What this task involves
Update the items from the line with "Screenshot is 1432x773." up to and including the line with "Tech Location BD. (382, 706)" by changing "Identify" to "Find". Keep everything else as it is.

Materials provided
◆ ◆ ◆
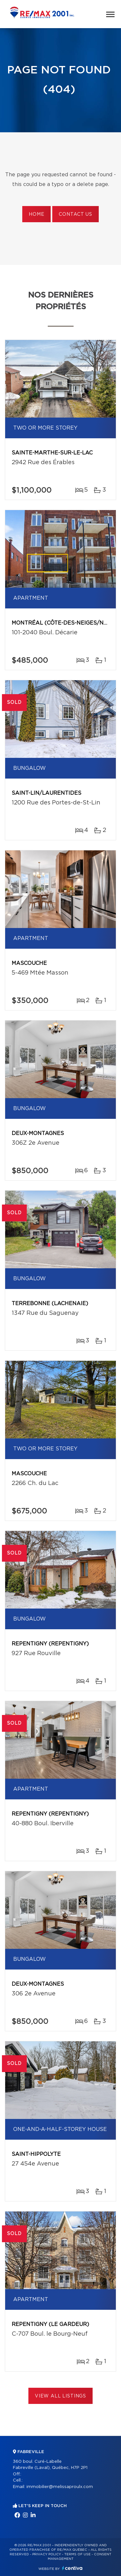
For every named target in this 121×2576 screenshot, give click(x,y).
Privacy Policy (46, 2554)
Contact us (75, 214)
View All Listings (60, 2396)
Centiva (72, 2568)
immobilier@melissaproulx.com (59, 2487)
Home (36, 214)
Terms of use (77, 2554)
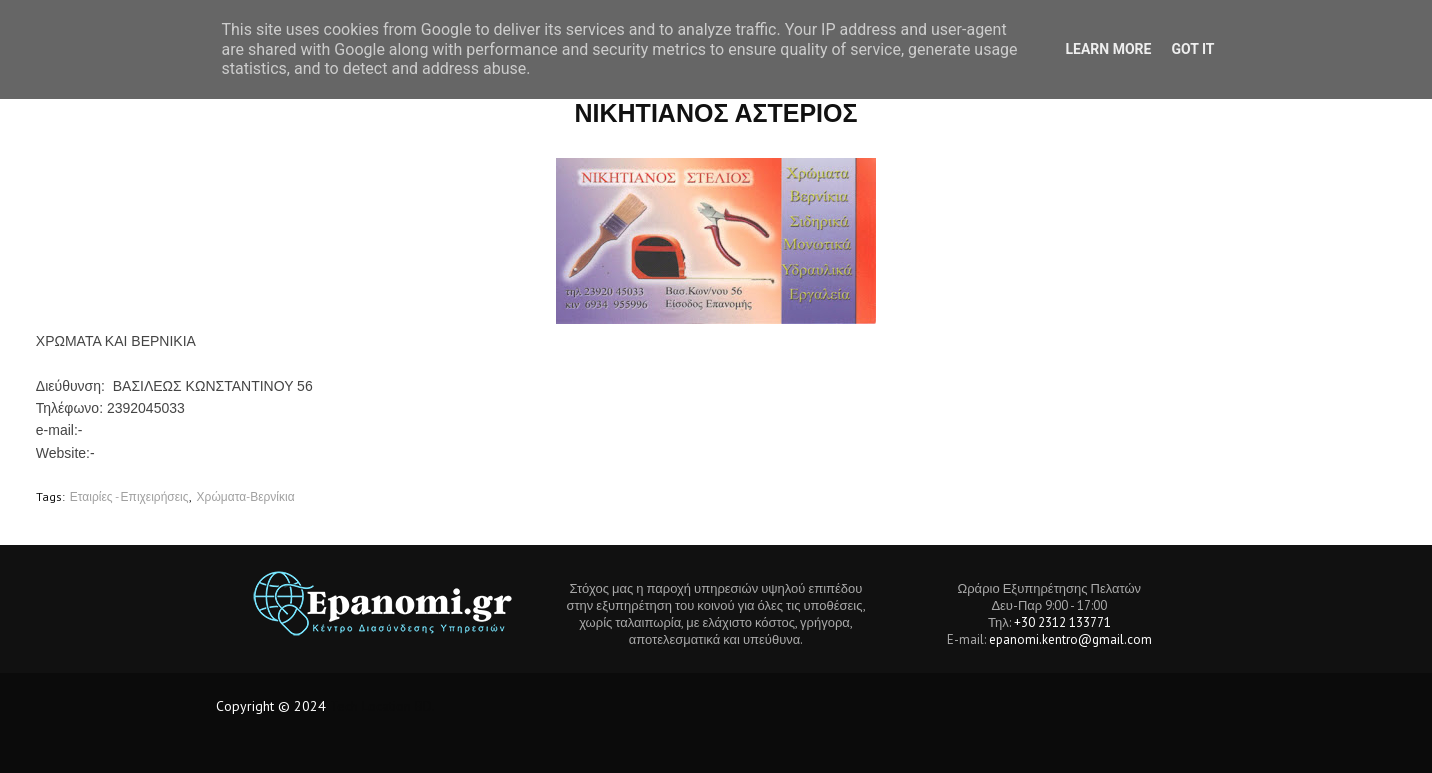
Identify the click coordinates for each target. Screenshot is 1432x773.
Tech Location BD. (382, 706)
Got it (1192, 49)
◆ ◆ ◆
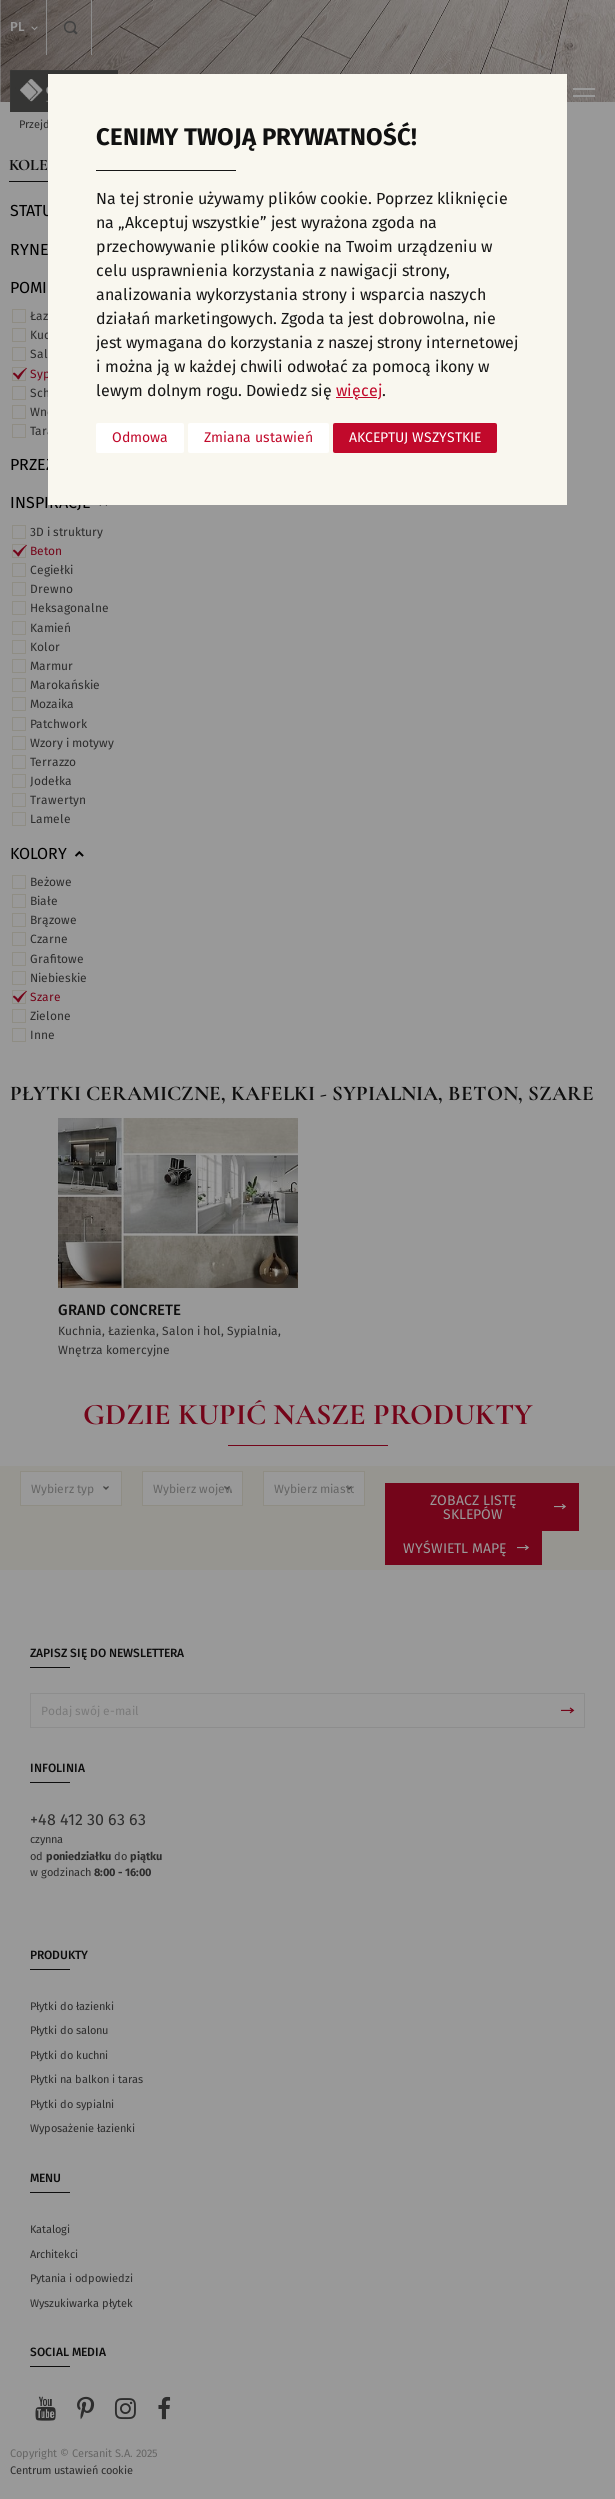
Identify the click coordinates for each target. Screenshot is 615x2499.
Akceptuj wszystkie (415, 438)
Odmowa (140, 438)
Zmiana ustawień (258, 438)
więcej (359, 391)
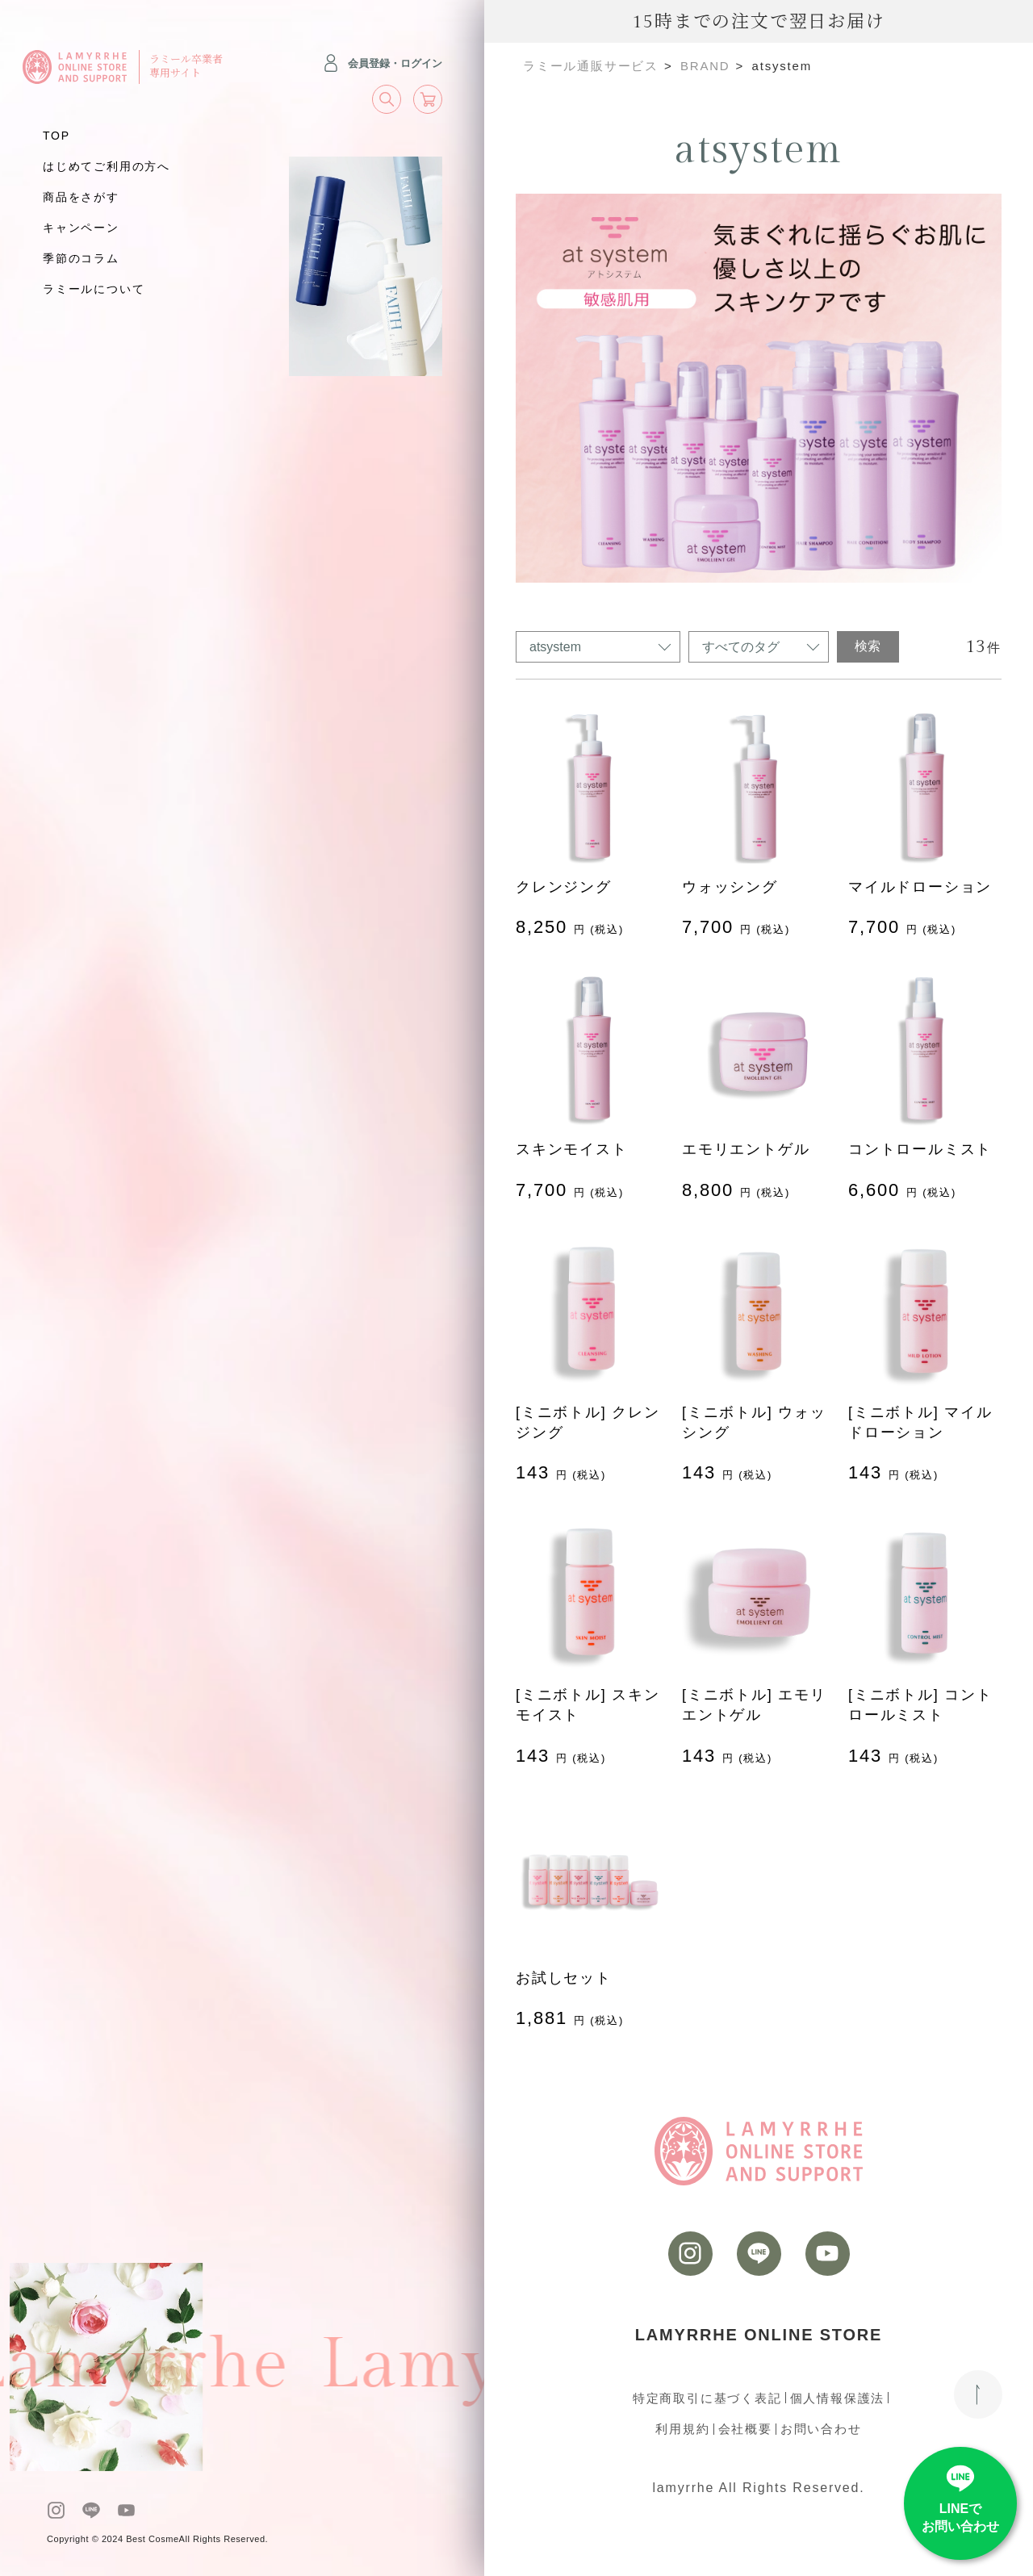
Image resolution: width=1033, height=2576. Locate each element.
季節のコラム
◆ ◆ ◆
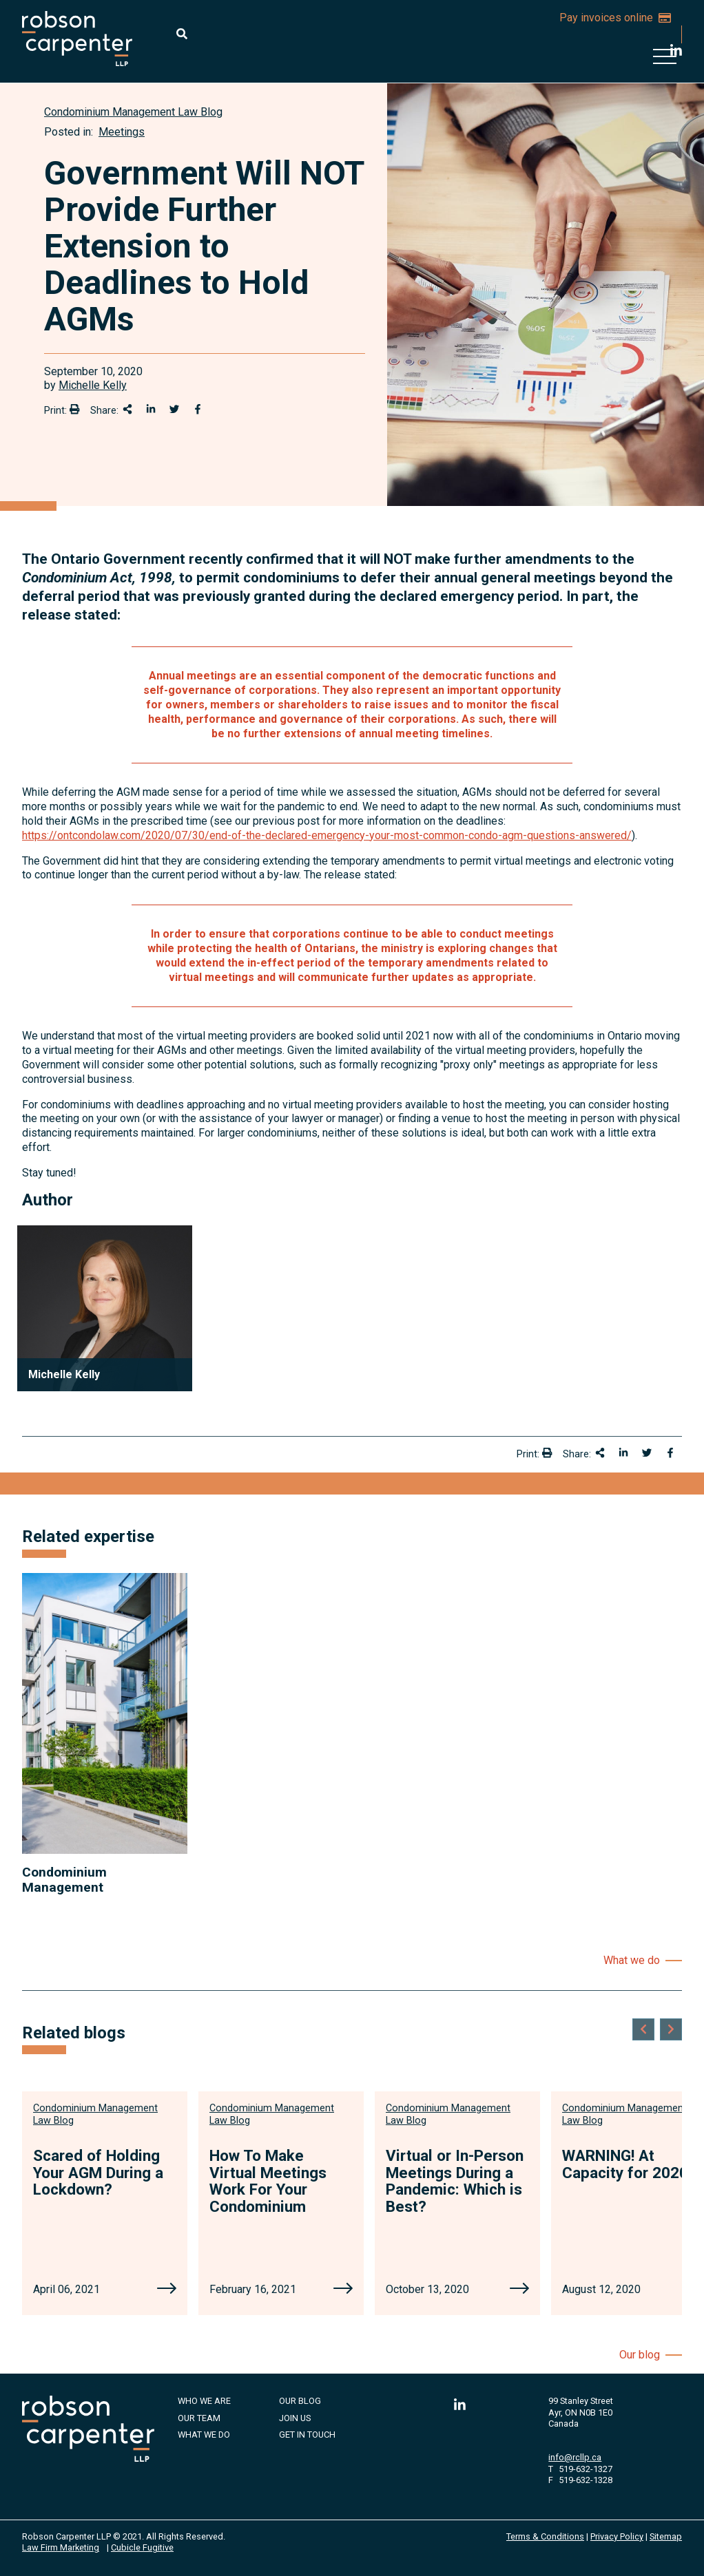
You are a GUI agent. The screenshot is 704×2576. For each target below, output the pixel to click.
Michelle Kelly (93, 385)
◆ ◆ ◆
The reply
Find the click coordinates for each target. Screenshot is 1432x773.
Tech Location BD. (382, 706)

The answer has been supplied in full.